Saved data entries
┌────────

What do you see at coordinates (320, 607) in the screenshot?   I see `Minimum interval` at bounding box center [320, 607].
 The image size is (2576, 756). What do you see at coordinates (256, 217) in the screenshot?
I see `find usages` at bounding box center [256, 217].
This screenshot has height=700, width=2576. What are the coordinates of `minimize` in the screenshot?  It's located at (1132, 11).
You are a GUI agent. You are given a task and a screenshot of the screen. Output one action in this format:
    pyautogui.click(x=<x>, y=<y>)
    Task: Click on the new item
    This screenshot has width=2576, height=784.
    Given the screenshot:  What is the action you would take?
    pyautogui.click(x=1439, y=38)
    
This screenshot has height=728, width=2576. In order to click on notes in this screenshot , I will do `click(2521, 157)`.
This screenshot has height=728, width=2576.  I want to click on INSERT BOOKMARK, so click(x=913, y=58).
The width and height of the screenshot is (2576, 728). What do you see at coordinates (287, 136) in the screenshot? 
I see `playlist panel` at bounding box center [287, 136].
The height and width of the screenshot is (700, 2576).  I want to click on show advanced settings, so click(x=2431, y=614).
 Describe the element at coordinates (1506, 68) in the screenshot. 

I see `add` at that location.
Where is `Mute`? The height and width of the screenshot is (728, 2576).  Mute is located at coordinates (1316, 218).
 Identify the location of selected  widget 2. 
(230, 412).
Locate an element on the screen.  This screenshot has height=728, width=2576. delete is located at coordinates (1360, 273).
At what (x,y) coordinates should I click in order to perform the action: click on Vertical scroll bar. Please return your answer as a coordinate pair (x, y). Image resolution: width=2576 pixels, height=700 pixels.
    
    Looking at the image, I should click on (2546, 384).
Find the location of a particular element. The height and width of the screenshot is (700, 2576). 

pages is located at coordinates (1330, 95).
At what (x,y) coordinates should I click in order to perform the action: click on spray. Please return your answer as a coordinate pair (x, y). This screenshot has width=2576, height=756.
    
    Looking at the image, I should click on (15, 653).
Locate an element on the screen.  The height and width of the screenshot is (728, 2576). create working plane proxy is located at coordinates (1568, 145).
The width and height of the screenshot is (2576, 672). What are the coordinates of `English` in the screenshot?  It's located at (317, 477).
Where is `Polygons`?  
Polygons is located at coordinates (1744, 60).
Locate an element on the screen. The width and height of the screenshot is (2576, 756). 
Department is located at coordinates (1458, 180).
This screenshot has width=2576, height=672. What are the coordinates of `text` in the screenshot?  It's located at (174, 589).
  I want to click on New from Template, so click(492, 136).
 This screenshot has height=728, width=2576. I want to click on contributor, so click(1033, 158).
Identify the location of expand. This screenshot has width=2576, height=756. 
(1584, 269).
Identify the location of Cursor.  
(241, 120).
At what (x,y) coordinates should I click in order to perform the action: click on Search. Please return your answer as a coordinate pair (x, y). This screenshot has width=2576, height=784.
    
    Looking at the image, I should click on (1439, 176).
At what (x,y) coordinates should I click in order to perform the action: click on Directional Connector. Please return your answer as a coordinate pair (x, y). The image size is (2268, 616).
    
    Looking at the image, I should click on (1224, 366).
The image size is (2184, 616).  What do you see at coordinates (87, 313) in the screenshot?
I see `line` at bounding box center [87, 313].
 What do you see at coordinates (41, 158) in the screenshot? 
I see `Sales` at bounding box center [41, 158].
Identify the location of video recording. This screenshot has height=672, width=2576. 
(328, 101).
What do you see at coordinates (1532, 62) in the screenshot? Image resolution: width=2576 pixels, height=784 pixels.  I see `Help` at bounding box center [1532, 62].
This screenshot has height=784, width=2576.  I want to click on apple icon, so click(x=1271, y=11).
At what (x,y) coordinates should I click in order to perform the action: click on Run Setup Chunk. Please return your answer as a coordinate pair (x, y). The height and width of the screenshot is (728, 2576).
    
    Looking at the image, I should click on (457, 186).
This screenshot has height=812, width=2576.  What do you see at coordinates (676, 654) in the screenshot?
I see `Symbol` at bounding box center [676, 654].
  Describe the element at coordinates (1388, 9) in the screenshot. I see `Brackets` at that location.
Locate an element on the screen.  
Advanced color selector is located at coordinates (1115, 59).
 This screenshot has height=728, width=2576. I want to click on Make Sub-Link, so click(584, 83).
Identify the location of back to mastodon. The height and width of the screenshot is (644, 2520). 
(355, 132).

└────────

**EXERCISE GOAL:**
Reproduce the listing from the line containing "Identify the location of back" through the end of the listing, substituting "home" for "mastodon" and leaving everything else unchanged.

**ANSWER IN FULL:**
Identify the location of back to home. The height and width of the screenshot is (644, 2520). 
(355, 132).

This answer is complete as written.